▸ EXCERPT TO READ
Embassy Building No. 10 is a historic building located at 3149 16th Street NW Washington, D.C., in the Columbia Heights neighborhood. Although as the name implies it was built to be a foreign mission, it was never in fact used as such; instead, it served as the central office of the District's municipal parks department for nearly seventy years.

==History==
The Renaissance Revival building was designed in 1928 by George Oakley Totten Jr., and constructed by Mary Foote Henderson in 1929–1930 as part of her attempt to create a new Embassy Row "in the vicinity of Meridian Hill Park and Mount Pleasant".
She died in 1931 and, perhaps due to "the onset of the Depression as well as the failure of Henderson's heirs to pursue her business interests", the building never became an embassy. It was vacant for several years, then became a residence and boarding house during the late Depression.

In 1940, Embassy Building No. 10 became the headquarters of what is now the District of Columbia Department of Parks and Recreation.
The building was added to the National Register of Historic Places on November 6, 1986. Although the ways in which the building responds to its site make up a part of its National Register nomination — "The symmetry of the facade belies the actual form and plan, designed for the wedge-shaped lot situated in the acute angle formed by the intersection of Lament and Sixteenth Streets, N.W." — the context has been lost: at some point, the section of Lamont Street adjacent to the building was closed, consolidated with the property immediately to the north, and turned into a parking lot and playground.

In 2012, the DC DPR moved "its central office operations…to two new location"s in order to "provid[e] a better working environment for DPR employees, and a place to better serve customers" than was possible in the aging building. In 2020, the Junior Achievement of Greater Washington organization, sought approval from the Historic Preservation Review Board to add an auditorium clad in limestone.

▸ SUPPLIED MATERIAL
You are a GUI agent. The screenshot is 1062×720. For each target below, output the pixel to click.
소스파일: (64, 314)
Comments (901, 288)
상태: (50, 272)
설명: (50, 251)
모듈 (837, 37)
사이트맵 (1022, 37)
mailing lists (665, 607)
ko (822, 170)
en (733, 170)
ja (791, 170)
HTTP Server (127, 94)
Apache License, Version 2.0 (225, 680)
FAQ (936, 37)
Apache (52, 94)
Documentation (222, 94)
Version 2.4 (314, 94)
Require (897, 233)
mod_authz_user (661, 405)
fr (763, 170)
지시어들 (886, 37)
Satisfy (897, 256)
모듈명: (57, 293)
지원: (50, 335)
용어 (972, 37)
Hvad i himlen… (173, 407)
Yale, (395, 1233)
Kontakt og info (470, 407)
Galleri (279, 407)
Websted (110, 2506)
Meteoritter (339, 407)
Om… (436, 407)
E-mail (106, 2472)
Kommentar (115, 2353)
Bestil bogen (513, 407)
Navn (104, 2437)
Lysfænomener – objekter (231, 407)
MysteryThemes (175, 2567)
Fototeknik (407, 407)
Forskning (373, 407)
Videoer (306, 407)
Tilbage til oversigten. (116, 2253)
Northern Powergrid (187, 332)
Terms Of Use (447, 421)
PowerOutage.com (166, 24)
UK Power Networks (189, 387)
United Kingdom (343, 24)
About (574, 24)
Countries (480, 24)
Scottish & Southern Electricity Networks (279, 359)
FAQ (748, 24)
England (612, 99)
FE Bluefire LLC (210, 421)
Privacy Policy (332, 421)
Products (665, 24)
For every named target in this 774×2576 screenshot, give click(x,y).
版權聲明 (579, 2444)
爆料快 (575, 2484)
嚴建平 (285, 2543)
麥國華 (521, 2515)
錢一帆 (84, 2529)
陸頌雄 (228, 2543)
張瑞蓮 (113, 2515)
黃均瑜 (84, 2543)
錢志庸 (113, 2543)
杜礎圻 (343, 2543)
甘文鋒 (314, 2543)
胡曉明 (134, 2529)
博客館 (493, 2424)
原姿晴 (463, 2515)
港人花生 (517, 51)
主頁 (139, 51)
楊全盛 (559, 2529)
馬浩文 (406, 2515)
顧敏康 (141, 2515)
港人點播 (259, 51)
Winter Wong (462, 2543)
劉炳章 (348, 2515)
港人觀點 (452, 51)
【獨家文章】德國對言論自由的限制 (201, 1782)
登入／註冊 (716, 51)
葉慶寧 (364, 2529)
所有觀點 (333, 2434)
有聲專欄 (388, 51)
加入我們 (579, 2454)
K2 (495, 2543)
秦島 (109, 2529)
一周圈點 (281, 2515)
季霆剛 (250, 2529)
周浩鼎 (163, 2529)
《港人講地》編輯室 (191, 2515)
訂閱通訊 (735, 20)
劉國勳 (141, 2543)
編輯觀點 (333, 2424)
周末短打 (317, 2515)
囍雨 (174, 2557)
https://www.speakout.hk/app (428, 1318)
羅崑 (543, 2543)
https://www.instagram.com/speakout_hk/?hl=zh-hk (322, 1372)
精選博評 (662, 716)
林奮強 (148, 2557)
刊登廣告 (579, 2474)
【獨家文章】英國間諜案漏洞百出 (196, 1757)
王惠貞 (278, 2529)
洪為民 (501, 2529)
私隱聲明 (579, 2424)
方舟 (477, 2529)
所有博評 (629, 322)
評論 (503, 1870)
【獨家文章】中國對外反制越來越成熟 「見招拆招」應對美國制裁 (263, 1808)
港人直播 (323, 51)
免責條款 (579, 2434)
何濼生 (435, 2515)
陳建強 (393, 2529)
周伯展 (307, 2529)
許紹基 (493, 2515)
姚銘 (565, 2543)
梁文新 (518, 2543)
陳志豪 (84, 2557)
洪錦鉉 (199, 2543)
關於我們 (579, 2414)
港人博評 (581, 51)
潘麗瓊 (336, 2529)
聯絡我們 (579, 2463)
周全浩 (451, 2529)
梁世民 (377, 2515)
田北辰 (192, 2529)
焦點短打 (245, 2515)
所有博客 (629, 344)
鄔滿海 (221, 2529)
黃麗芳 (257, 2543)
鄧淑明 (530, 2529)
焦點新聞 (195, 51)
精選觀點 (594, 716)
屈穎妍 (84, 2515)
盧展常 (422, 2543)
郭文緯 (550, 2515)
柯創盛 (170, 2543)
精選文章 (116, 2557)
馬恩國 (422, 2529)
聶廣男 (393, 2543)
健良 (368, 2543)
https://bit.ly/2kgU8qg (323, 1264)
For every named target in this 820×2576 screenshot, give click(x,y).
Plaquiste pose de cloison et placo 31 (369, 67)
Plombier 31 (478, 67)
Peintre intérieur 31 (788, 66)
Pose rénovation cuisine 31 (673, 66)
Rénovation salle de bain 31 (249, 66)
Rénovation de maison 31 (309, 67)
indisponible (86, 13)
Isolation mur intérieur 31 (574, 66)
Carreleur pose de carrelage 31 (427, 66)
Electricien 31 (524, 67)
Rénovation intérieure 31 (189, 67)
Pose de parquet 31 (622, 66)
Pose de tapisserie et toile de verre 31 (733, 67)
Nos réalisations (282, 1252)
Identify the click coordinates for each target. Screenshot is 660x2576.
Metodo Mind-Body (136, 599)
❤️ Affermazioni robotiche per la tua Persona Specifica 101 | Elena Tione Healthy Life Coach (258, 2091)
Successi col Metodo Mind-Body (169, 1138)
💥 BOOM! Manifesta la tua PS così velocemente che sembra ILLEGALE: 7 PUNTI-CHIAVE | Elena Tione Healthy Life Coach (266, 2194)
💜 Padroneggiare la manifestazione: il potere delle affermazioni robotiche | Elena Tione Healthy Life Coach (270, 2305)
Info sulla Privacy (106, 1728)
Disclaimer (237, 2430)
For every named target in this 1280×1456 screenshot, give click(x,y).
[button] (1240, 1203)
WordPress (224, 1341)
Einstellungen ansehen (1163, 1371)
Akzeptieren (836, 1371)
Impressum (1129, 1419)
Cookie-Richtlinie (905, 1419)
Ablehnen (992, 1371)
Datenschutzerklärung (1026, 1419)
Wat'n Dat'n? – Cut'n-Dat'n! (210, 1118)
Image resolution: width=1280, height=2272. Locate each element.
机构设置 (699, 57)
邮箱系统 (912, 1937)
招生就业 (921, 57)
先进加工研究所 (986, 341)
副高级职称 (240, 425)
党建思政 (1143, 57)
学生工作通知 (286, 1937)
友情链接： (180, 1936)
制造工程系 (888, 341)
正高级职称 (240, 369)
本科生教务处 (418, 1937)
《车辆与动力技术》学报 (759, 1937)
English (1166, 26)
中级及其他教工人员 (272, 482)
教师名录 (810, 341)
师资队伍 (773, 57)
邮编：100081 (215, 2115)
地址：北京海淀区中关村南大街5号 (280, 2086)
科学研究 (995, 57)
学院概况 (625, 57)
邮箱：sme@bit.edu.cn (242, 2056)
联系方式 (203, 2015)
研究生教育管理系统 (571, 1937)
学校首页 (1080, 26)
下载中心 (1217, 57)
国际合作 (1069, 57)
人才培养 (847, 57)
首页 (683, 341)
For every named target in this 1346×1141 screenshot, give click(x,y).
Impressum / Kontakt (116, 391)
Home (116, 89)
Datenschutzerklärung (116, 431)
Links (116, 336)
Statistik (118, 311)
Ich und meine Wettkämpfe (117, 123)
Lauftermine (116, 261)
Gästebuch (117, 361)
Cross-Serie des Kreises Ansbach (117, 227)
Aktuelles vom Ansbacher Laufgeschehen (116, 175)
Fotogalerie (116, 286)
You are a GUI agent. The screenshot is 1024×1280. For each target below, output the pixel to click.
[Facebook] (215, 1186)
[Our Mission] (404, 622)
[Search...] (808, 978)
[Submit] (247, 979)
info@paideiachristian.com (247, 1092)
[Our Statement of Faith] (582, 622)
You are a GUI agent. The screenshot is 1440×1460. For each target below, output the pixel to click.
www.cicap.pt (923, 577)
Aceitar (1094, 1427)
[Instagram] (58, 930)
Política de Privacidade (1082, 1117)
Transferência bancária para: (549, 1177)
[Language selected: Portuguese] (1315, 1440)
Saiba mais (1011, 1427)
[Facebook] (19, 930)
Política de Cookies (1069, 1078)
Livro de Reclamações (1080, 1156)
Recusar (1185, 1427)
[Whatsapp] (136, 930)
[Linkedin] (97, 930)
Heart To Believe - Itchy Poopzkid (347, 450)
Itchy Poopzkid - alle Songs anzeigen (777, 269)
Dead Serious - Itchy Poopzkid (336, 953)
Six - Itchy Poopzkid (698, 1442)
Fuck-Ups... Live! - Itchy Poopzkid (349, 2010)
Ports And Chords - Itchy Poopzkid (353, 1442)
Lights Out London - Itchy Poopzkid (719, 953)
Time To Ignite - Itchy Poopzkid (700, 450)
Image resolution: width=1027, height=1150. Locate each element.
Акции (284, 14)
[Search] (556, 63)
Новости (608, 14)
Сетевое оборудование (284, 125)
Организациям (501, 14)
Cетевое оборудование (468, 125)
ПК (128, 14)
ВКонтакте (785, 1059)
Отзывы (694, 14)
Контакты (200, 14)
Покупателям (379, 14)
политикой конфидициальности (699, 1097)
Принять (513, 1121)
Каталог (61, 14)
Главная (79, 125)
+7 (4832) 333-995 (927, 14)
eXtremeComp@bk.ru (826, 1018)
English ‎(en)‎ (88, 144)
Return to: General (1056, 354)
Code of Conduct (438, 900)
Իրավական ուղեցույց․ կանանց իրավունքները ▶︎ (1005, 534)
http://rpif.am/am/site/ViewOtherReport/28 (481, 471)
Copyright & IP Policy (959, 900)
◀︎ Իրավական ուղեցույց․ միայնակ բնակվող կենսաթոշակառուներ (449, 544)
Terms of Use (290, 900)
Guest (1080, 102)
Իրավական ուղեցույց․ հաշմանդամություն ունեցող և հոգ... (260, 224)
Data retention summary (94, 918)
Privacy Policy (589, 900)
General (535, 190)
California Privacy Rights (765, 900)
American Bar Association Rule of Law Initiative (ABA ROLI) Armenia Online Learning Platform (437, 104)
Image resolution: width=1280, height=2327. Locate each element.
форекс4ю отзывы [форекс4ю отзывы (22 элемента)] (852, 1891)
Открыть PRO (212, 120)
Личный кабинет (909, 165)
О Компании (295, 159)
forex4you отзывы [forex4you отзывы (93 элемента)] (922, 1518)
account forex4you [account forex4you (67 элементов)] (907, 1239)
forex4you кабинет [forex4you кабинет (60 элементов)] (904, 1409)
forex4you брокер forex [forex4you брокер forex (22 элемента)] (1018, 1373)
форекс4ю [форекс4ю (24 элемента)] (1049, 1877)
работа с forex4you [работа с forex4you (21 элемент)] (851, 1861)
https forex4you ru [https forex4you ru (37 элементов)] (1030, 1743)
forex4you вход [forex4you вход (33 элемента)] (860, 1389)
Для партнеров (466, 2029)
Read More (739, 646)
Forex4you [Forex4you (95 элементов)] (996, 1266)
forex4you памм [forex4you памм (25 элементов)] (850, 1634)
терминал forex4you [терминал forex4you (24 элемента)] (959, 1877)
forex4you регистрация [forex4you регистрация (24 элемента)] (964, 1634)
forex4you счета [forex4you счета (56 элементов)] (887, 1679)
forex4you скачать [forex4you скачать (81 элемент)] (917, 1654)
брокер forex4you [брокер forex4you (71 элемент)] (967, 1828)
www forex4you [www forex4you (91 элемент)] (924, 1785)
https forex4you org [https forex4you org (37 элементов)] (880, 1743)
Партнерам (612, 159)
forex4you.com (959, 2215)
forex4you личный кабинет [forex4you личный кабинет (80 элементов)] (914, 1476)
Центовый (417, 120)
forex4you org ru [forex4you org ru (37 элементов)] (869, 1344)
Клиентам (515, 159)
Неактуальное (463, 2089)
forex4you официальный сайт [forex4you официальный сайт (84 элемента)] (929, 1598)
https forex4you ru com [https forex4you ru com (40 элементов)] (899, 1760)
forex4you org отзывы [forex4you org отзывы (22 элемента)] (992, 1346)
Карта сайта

▸ TASK DIRECTIONS
Please state who designed Embassy Building No. 10, according to the passage on the building.

▸ EXPECTED OUTPUT
George Oakley Totten Jr.